[Goal]:
Rewrite the material below, changing every "Screen dimensions" to "Screen size" and leaving everything else as it is.

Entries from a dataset

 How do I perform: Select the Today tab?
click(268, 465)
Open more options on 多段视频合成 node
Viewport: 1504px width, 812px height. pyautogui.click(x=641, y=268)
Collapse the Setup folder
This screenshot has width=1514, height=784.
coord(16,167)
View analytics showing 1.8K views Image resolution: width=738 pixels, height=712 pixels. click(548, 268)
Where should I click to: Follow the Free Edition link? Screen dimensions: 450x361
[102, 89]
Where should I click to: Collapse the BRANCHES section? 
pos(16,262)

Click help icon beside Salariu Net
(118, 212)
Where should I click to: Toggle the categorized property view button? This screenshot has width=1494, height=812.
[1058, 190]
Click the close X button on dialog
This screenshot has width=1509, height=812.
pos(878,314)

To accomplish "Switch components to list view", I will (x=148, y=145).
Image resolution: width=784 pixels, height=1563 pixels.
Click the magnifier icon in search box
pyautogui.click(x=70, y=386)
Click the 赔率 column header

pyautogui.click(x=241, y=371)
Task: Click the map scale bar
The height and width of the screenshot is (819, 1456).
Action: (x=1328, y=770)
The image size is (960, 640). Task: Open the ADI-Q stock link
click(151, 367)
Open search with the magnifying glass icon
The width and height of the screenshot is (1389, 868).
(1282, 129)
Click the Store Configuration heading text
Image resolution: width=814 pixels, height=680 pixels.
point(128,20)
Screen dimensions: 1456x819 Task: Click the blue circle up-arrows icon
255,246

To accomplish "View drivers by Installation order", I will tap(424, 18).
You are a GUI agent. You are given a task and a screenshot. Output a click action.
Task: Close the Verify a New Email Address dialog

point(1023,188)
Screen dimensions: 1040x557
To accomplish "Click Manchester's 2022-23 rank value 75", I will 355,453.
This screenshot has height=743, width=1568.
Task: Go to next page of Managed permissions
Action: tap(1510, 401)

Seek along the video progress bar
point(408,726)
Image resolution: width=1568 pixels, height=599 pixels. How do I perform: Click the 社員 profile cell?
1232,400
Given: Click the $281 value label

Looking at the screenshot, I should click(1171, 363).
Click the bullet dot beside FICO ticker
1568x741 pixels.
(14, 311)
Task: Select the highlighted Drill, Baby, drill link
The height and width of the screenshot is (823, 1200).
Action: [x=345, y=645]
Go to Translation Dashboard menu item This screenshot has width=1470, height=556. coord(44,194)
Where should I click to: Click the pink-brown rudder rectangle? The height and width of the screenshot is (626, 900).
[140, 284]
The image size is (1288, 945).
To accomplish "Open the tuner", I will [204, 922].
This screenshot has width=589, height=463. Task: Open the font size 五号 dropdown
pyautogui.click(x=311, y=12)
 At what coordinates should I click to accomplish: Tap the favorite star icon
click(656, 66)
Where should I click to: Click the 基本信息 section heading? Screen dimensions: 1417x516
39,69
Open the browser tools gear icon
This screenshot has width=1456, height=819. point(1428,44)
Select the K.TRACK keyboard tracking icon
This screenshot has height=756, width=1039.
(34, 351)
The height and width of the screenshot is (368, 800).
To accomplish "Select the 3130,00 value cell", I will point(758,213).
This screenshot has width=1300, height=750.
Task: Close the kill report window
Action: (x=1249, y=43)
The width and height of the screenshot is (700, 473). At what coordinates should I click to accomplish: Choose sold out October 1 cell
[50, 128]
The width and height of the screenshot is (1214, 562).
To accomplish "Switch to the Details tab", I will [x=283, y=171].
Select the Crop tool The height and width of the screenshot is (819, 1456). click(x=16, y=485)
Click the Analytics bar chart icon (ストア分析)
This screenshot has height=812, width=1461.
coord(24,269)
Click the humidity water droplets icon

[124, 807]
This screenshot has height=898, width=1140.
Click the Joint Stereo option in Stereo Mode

[Exercise response]:
 How do I perform: Select the Today tab?
click(268, 465)
Open more options on 多段视频合成 node
Viewport: 1504px width, 812px height. pyautogui.click(x=641, y=268)
Collapse the Setup folder
This screenshot has width=1514, height=784.
coord(16,167)
View analytics showing 1.8K views Image resolution: width=738 pixels, height=712 pixels. click(548, 268)
Where should I click to: Follow the Free Edition link? Screen size: 450x361
[102, 89]
Where should I click to: Collapse the BRANCHES section? 
pos(16,262)

Click help icon beside Salariu Net
(118, 212)
Where should I click to: Toggle the categorized property view button? This screenshot has width=1494, height=812.
[1058, 190]
Click the close X button on dialog
This screenshot has width=1509, height=812.
pos(878,314)

To accomplish "Switch components to list view", I will (x=148, y=145).
Image resolution: width=784 pixels, height=1563 pixels.
Click the magnifier icon in search box
pyautogui.click(x=70, y=386)
Click the 赔率 column header

pyautogui.click(x=241, y=371)
Task: Click the map scale bar
The height and width of the screenshot is (819, 1456).
Action: (x=1328, y=770)
The image size is (960, 640). Task: Open the ADI-Q stock link
click(151, 367)
Open search with the magnifying glass icon
The width and height of the screenshot is (1389, 868).
(1282, 129)
Click the Store Configuration heading text
Image resolution: width=814 pixels, height=680 pixels.
point(128,20)
Screen size: 1456x819 Task: Click the blue circle up-arrows icon
255,246

To accomplish "View drivers by Installation order", I will tap(424, 18).
You are a GUI agent. You are given a task and a screenshot. Output a click action.
Task: Close the Verify a New Email Address dialog

point(1023,188)
Screen size: 1040x557
To accomplish "Click Manchester's 2022-23 rank value 75", I will 355,453.
This screenshot has height=743, width=1568.
Task: Go to next page of Managed permissions
Action: tap(1510, 401)

Seek along the video progress bar
point(408,726)
Image resolution: width=1568 pixels, height=599 pixels. How do I perform: Click the 社員 profile cell?
1232,400
Given: Click the $281 value label

Looking at the screenshot, I should click(1171, 363).
Click the bullet dot beside FICO ticker
1568x741 pixels.
(14, 311)
Task: Select the highlighted Drill, Baby, drill link
The height and width of the screenshot is (823, 1200).
Action: [x=345, y=645]
Go to Translation Dashboard menu item This screenshot has width=1470, height=556. coord(44,194)
Where should I click to: Click the pink-brown rudder rectangle? The height and width of the screenshot is (626, 900).
[140, 284]
The image size is (1288, 945).
To accomplish "Open the tuner", I will [204, 922].
This screenshot has width=589, height=463. Task: Open the font size 五号 dropdown
pyautogui.click(x=311, y=12)
 At what coordinates should I click to accomplish: Tap the favorite star icon
click(656, 66)
Where should I click to: Click the 基本信息 section heading? Screen size: 1417x516
39,69
Open the browser tools gear icon
This screenshot has width=1456, height=819. point(1428,44)
Select the K.TRACK keyboard tracking icon
This screenshot has height=756, width=1039.
(34, 351)
The height and width of the screenshot is (368, 800).
To accomplish "Select the 3130,00 value cell", I will point(758,213).
This screenshot has width=1300, height=750.
Task: Close the kill report window
Action: (x=1249, y=43)
The width and height of the screenshot is (700, 473). At what coordinates should I click to accomplish: Choose sold out October 1 cell
[50, 128]
The width and height of the screenshot is (1214, 562).
To accomplish "Switch to the Details tab", I will [x=283, y=171].
Select the Crop tool The height and width of the screenshot is (819, 1456). click(x=16, y=485)
Click the Analytics bar chart icon (ストア分析)
This screenshot has height=812, width=1461.
coord(24,269)
Click the humidity water droplets icon

[124, 807]
This screenshot has height=898, width=1140.
Click the Joint Stereo option in Stereo Mode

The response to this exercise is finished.